Work instructions:
Check every line of the data and copy the ones where "agent" appears.

Source material:
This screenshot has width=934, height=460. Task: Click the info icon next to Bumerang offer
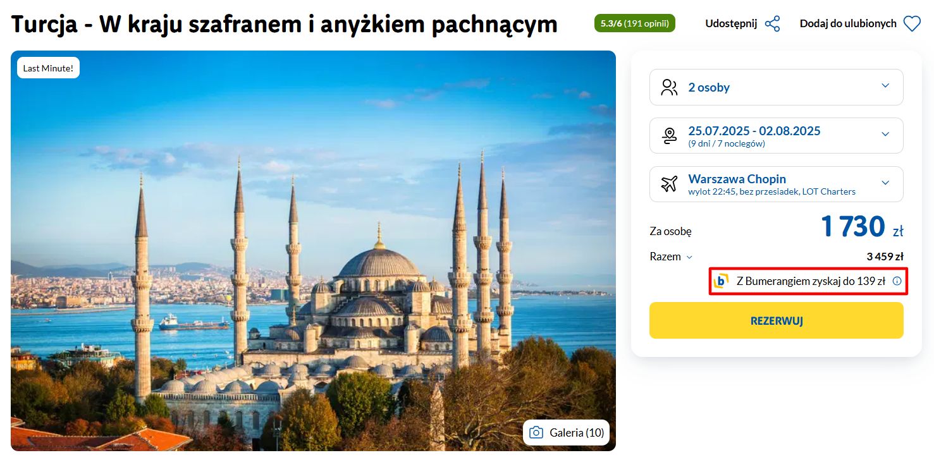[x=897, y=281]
...
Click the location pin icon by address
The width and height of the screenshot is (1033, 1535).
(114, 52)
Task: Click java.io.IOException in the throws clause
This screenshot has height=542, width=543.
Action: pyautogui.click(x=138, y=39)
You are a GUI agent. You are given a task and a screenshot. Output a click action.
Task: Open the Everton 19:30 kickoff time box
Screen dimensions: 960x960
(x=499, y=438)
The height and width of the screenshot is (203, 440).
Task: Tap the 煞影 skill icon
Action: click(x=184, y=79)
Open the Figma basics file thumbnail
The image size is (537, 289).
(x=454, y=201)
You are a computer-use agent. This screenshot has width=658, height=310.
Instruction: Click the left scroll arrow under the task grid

Output below:
You are a GUI agent. You are given a task and a screenshot. Output a click action.
You are a computer-use agent. This screenshot has width=658, height=310.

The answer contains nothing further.